TRY IT:
A verbatim transcript of the lines below, starting at the first and ending with the one that holds "You are a computer-use agent. Screen", is what should be produced.

________________________________________

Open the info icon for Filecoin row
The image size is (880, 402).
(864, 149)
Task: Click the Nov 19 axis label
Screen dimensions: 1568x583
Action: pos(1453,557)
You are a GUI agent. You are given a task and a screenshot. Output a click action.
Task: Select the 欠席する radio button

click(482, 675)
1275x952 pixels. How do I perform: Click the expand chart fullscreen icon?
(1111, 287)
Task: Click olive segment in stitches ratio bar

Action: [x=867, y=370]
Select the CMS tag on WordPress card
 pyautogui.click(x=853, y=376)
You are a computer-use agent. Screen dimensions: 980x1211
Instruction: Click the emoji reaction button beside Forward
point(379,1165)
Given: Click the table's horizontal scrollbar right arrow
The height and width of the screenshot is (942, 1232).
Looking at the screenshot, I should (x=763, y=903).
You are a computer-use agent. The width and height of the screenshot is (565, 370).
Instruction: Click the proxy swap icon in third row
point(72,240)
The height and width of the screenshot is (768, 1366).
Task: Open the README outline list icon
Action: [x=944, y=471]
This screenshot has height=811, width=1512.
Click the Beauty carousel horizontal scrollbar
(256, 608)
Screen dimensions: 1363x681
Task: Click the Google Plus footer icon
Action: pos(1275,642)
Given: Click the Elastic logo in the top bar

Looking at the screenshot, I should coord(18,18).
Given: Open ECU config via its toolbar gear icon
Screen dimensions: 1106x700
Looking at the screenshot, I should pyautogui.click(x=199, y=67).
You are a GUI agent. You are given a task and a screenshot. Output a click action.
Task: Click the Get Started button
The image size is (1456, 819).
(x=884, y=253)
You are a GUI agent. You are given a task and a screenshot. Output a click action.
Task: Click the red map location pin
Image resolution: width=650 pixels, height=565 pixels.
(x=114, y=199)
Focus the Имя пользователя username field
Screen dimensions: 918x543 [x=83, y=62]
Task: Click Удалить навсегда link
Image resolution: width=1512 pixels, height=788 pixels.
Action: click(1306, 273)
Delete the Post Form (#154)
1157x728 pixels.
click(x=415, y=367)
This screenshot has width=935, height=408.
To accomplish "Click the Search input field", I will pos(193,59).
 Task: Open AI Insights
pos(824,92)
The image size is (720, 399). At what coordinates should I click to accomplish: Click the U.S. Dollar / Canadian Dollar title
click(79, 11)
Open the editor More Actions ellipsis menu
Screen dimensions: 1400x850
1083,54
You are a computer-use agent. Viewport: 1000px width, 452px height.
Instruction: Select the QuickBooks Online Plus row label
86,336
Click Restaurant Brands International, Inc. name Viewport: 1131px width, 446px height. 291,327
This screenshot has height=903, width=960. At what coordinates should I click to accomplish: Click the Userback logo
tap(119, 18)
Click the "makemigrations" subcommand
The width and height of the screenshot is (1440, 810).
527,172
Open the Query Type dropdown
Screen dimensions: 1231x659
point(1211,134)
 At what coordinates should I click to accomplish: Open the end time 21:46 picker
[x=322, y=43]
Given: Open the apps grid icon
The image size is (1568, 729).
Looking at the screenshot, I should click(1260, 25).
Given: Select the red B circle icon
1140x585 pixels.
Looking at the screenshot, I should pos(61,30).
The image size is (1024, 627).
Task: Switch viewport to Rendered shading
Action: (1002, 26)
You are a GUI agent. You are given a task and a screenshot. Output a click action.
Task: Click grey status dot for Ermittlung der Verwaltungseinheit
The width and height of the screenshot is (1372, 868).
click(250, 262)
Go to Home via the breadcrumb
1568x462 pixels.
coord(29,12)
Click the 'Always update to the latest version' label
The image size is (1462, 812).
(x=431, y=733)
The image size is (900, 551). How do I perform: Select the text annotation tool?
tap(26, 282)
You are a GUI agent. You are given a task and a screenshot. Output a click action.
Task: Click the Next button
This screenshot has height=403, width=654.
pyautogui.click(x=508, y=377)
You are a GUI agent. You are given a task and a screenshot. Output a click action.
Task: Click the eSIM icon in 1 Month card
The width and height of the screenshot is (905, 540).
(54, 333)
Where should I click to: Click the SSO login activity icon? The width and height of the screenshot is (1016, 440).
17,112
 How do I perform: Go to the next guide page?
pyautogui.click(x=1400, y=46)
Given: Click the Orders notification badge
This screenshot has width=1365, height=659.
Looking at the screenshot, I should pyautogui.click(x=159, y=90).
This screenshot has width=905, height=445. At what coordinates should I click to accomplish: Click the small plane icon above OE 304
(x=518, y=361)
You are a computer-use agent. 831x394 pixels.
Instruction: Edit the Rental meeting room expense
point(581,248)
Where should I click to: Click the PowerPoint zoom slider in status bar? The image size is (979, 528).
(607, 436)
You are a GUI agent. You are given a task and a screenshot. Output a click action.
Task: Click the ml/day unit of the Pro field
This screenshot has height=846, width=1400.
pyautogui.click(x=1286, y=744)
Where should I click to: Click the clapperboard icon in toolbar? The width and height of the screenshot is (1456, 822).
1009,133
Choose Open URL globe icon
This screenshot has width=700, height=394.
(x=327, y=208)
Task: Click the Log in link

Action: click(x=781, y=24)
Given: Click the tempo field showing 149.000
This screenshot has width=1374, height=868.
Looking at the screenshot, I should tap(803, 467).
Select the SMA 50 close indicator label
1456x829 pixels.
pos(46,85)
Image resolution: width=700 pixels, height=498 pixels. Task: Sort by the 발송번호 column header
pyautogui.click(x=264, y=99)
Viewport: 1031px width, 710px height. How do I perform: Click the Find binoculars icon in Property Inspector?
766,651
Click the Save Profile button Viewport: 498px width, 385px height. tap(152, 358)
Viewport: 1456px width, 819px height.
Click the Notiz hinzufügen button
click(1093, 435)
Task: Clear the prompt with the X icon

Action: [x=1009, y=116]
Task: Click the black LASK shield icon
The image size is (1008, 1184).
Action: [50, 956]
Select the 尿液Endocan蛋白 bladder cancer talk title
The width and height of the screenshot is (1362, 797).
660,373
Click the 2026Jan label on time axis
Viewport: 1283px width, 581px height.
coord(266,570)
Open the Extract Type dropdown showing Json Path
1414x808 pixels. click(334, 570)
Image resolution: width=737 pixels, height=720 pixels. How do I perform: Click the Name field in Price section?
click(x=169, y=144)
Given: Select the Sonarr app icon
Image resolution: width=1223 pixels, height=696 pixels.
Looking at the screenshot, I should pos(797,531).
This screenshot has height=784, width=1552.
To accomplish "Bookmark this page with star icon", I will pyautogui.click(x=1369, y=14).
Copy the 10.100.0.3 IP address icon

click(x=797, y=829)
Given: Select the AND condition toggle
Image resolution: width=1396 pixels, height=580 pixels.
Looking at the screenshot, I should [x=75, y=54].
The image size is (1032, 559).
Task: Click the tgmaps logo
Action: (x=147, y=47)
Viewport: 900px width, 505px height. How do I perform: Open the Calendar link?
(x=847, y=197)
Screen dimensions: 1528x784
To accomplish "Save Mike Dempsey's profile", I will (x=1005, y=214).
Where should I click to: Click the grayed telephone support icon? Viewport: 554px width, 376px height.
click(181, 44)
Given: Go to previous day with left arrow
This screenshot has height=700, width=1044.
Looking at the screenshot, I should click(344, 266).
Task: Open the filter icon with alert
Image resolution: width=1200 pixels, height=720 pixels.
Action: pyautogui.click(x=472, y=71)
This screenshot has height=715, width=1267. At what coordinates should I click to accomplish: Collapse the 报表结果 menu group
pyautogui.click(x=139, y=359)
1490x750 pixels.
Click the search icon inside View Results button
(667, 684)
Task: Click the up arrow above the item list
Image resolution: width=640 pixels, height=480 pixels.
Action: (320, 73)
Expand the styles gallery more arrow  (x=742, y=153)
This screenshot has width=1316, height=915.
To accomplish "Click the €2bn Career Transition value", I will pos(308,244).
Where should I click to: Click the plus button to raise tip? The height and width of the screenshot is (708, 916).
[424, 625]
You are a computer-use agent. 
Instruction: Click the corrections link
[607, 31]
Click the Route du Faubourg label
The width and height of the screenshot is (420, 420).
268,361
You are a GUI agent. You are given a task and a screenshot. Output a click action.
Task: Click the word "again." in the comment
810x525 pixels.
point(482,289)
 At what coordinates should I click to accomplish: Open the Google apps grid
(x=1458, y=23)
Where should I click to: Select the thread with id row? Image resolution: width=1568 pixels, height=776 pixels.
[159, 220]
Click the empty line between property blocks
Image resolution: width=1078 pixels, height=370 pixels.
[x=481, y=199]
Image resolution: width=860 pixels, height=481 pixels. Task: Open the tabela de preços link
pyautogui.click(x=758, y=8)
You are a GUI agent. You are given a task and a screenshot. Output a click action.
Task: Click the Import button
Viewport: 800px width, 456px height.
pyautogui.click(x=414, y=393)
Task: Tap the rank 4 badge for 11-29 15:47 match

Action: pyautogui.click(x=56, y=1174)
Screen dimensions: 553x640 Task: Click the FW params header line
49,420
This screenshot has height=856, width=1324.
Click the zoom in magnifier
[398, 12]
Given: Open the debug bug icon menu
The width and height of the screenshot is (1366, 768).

________________________________________

TASK SOLUTION:
Open the info icon for Filecoin row
The image size is (880, 402).
(864, 149)
Task: Click the Nov 19 axis label
Screen dimensions: 1568x583
Action: pos(1453,557)
You are a GUI agent. You are given a task and a screenshot. Output a click action.
Task: Select the 欠席する radio button

click(482, 675)
1275x952 pixels. How do I perform: Click the expand chart fullscreen icon?
(1111, 287)
Task: Click olive segment in stitches ratio bar

Action: [x=867, y=370]
Select the CMS tag on WordPress card
 pyautogui.click(x=853, y=376)
You are a computer-use agent. Screen dimensions: 980x1211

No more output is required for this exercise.